• **Records supplied**:

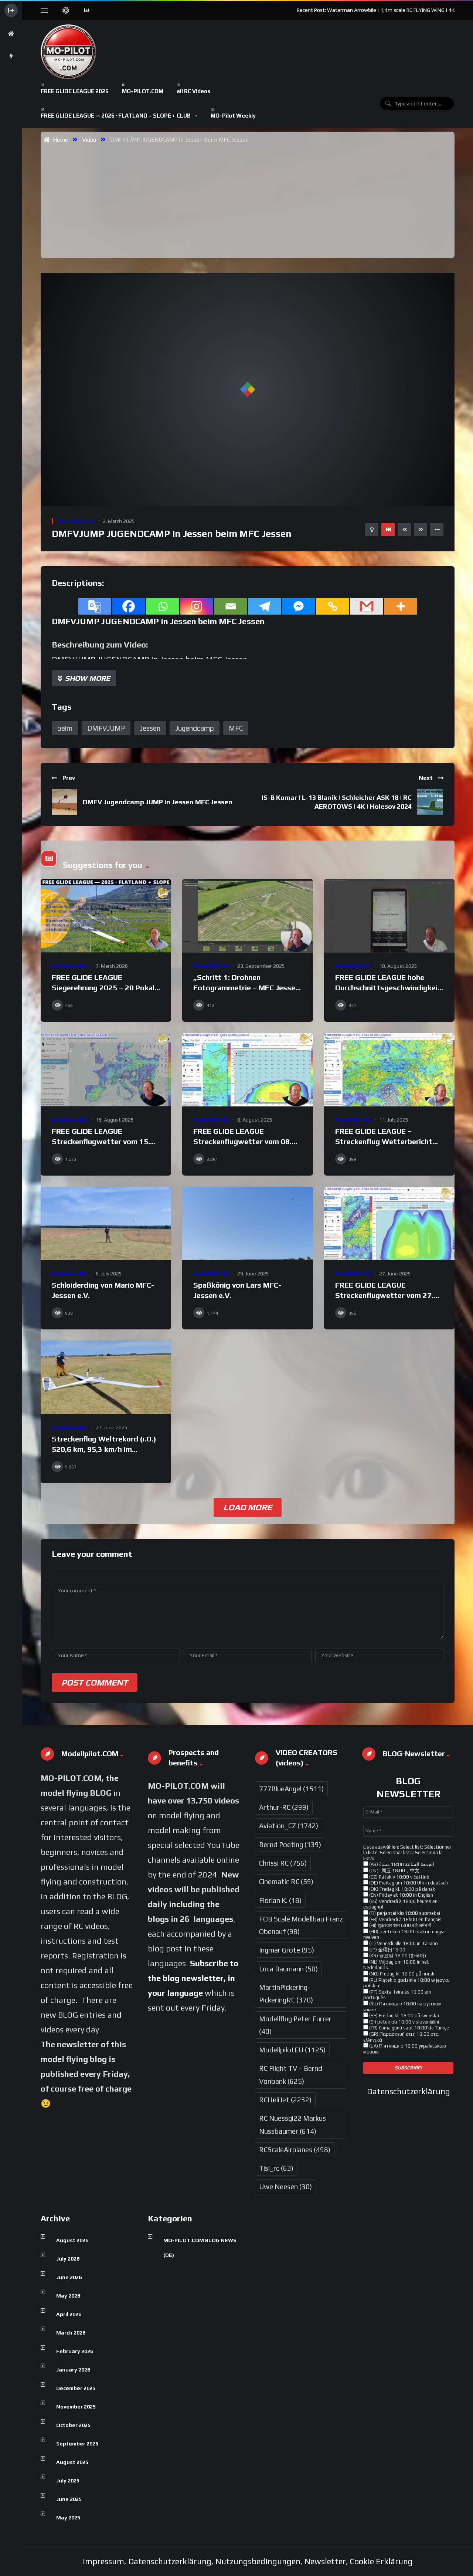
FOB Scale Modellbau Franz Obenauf (301, 1925)
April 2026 (68, 2314)
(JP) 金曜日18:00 (386, 1950)
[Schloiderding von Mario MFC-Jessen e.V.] (106, 1223)
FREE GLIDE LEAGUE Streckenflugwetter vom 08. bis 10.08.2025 (242, 1141)
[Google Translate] (94, 606)
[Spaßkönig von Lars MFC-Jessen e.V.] (247, 1223)
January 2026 (73, 2370)
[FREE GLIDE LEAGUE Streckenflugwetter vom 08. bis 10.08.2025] (247, 1069)
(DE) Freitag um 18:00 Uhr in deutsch (408, 1883)
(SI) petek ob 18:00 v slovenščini (403, 2022)
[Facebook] (128, 606)
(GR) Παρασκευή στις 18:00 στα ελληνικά (401, 2037)
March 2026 (70, 2333)
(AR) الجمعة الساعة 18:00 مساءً (401, 1864)
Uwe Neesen (285, 2187)
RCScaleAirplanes (294, 2150)
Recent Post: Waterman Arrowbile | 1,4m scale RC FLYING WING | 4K (376, 10)
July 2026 (67, 2259)
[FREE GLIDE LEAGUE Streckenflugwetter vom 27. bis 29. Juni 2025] (389, 1223)
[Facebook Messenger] (298, 606)
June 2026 (69, 2277)
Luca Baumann (288, 1969)
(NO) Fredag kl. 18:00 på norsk (401, 1974)
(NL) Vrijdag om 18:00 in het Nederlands (396, 1965)
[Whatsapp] (162, 606)
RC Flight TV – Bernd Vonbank (290, 2074)
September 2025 (77, 2444)
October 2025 (73, 2425)
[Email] (230, 606)
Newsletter (325, 2561)
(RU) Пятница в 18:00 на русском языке (402, 2006)
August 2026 (72, 2240)
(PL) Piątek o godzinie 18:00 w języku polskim (406, 1983)
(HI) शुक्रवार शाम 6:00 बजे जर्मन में (399, 1925)
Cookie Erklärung (381, 2561)
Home (59, 139)
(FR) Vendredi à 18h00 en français (405, 1919)
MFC (236, 728)
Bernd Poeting (290, 1844)
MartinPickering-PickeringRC (286, 1993)
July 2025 (67, 2481)
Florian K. (280, 1900)
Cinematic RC (286, 1881)
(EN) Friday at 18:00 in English (400, 1895)
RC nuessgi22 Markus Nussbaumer (292, 2124)
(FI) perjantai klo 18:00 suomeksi (404, 1913)
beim (64, 728)
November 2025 (76, 2407)
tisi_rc (276, 2168)
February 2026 (74, 2351)
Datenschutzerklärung (408, 2091)
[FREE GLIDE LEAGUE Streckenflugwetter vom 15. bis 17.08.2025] (106, 1069)
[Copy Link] (332, 606)
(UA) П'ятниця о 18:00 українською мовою (404, 2049)
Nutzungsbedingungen (257, 2561)
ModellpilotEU (77, 521)
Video (89, 139)
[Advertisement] (250, 200)
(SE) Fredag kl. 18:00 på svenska (403, 2015)
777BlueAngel (291, 1789)
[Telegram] (264, 606)
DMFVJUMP (106, 728)
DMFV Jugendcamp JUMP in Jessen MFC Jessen (157, 802)
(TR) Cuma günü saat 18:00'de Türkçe (408, 2028)
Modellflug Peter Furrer (295, 2025)
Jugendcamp (194, 728)
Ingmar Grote (286, 1950)
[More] (400, 606)
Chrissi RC (283, 1863)
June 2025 (69, 2499)
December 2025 (75, 2388)
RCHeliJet (285, 2100)
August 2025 (72, 2462)
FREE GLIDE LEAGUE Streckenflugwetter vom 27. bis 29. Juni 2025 (384, 1295)
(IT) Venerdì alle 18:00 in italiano (403, 1943)
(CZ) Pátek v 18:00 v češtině (398, 1877)
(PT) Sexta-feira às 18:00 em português (397, 1995)
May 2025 (68, 2518)
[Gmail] (366, 606)
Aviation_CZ (288, 1826)
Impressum (103, 2561)
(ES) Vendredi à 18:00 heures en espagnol (400, 1904)
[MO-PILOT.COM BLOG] (68, 51)
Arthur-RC (284, 1807)
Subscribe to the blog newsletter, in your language (193, 1978)
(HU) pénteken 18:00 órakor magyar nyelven (404, 1934)
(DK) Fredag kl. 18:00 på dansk (401, 1889)
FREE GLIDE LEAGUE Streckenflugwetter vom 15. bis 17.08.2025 (101, 1141)
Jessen (150, 728)
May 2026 (68, 2296)
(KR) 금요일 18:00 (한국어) (397, 1955)
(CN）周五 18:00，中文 (393, 1870)
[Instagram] (196, 606)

• **Try it**: Only the lines from the one with "Chrissi RC (283, 1863)" through the end of the data should be printed, each exactly as it appears.

• **Answer for this exercise**:
Chrissi RC (283, 1863)
June 2025 (69, 2499)
December 2025 (75, 2388)
RCHeliJet (285, 2100)
August 2025 (72, 2462)
FREE GLIDE LEAGUE Streckenflugwetter vom 27. bis 29. Juni 2025 (384, 1295)
(IT) Venerdì alle 18:00 in italiano (403, 1943)
(CZ) Pátek v 18:00 v češtině (398, 1877)
(PT) Sexta-feira às 18:00 em português (397, 1995)
May 2025 (68, 2518)
[Gmail] (366, 606)
Aviation_CZ (288, 1826)
Impressum (103, 2561)
(ES) Vendredi à 18:00 heures en espagnol (400, 1904)
[MO-PILOT.COM BLOG] (68, 51)
Arthur-RC (284, 1807)
Subscribe to the blog newsletter, in your language (193, 1978)
(HU) pénteken 18:00 órakor magyar nyelven (404, 1934)
(DK) Fredag kl. 18:00 på dansk (401, 1889)
FREE GLIDE LEAGUE Streckenflugwetter vom 15. bis 17.08.2025 (101, 1141)
Jessen (150, 728)
May 2026 (68, 2296)
(KR) 금요일 18:00 (한국어) (397, 1955)
(CN）周五 18:00，中文 (393, 1870)
[Instagram] (196, 606)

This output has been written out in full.